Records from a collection
= Beginning of Section =

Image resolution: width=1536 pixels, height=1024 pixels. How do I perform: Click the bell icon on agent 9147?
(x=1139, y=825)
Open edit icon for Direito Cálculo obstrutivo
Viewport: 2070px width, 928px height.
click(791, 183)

= End of Section =

WHAT YOU HAVE TO DO
Please repeat all the records above exactly as they appear.

THE COMPLETED TASK
Image resolution: width=1536 pixels, height=1024 pixels. How do I perform: Click the bell icon on agent 9147?
(x=1139, y=825)
Open edit icon for Direito Cálculo obstrutivo
Viewport: 2070px width, 928px height.
click(791, 183)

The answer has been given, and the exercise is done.